It's actually "meteors & meteor showers 101". I've been researching the subject, reading reports of such events, and actively observing/photographing meteors/fireballs for the last 15 years.


Is there a chance of a meteor from a meteor shower or storm reaching the ground as a meteorite, and is it dangerous to observe meteor storms?

The meteoroids which make up a meteor shower or storm are very fragile in nature, and are composed of a somewhat “fluffy” composite of material from which all volatile material has escaped, due to many trips near the sun. This material readily vaporizes in the upper atmosphere, and is given the descriptive name of “friable” material. While quite spectacular to watch, a meteor storm presents no real danger to the viewer, who is protected by miles of atmosphere.
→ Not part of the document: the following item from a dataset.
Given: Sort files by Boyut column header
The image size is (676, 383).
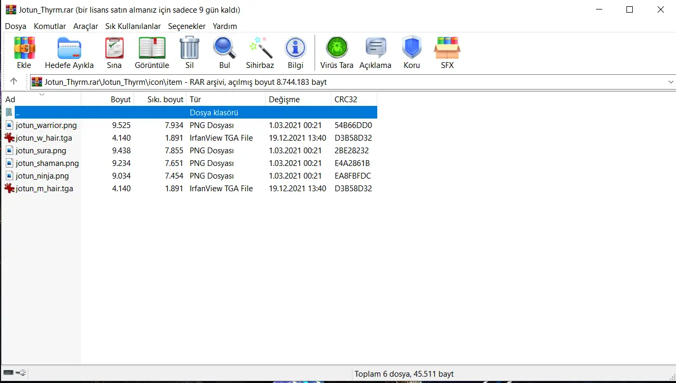Looking at the screenshot, I should (x=120, y=100).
Source: The American Meteor Society Meteor Shower FAQs



For example, we know that the shooting stars we normally see
are actually VERY high up in our atmosphere - they generally
become visible at altitudes of 80 kilometers or more. And of
course, if you aren't DIRECTLY under the meteor, you will
see it at an angle, from much further off along our globe...
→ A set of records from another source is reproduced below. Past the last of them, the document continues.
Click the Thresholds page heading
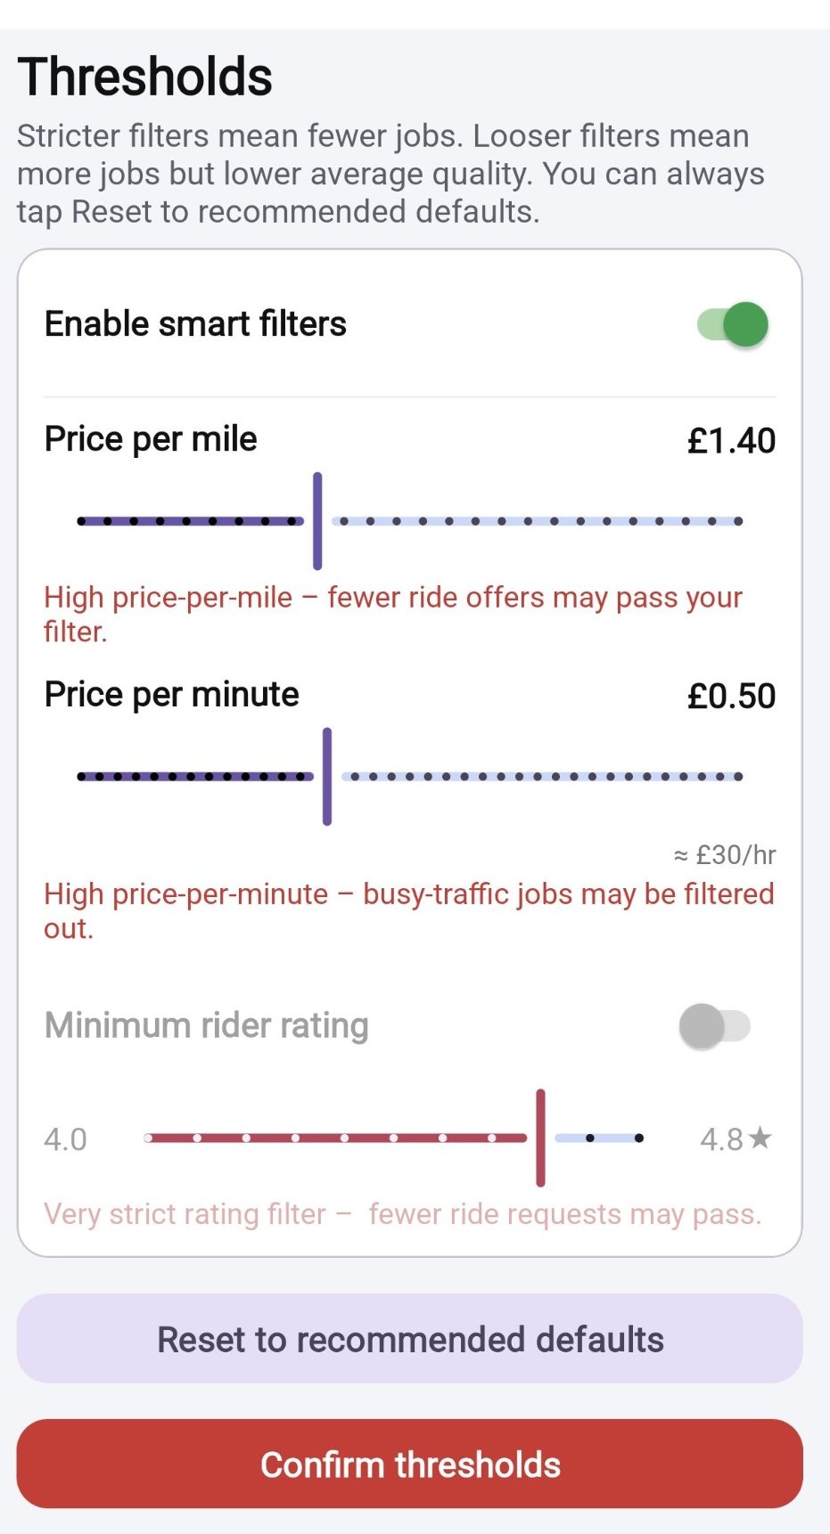This screenshot has height=1534, width=830. (145, 77)
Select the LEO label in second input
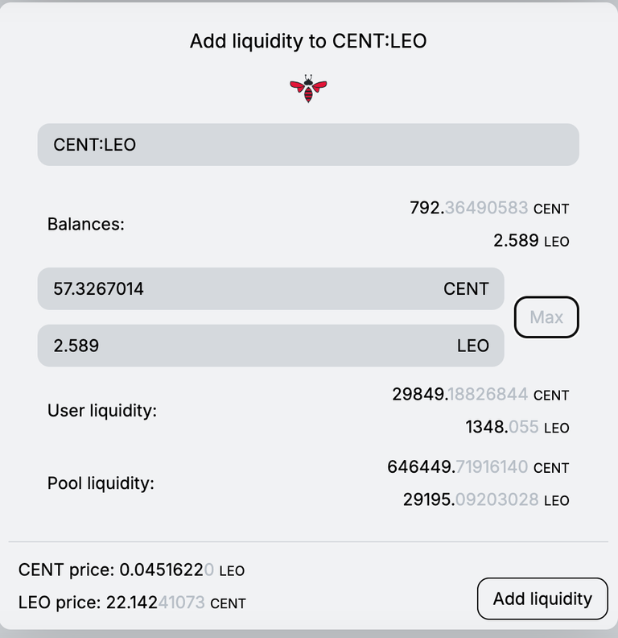Screen dimensions: 618x638 coord(473,346)
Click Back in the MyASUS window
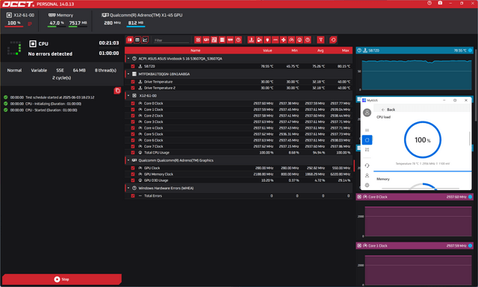This screenshot has width=478, height=287. (388, 110)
Second, we know that even bright meteors are usually from
very small particles: one the size of a house might light up
the sky like a second sun! And because of the tremendous
energy that a desk- or basketball-sized meteoroid generates
when it "belly-flops" into our atmosphere at over 30,000
mph, we know meteors almost NEVER survive atmospheric entry!
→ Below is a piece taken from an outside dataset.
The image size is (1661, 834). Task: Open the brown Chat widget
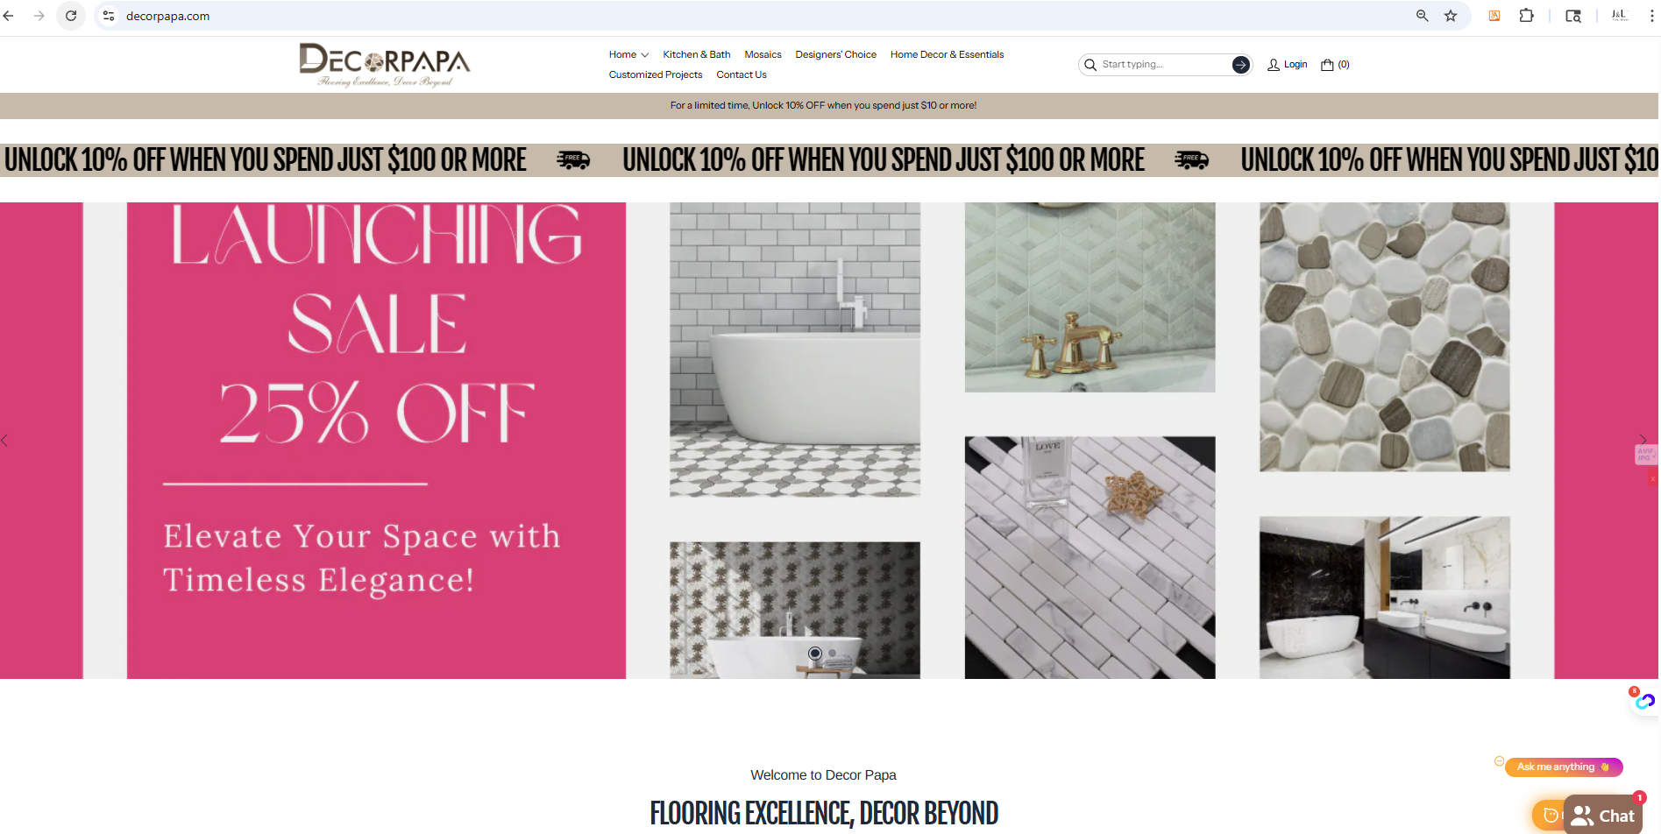pyautogui.click(x=1602, y=816)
We also know that these small particles - especially the
ones which come from the meteor showers - are usually NOT
very dense. Instead of thinking of them as little rocks or
sand grains, the best analogy for them seems to be "Cosmic
Dustbunnies", or even "Celestial Cotton Candy".


Because of the the small size and low density of meteor-
shower meteors - even the very brightest ones - it's no
small wonder that a meteorite has NEVER been definitely
associated with a meteor shower! Instead, the kind of large,
hard, dense matter that could survive earth's atmosphere is
generally theorized to come from some where else - most
likely, the rocky "asteroids" between the planets. And these
objects are no more common during meteor showers than they
would be at any other time of year.

Source: METEOROBS (The Meteor Observing mailing list)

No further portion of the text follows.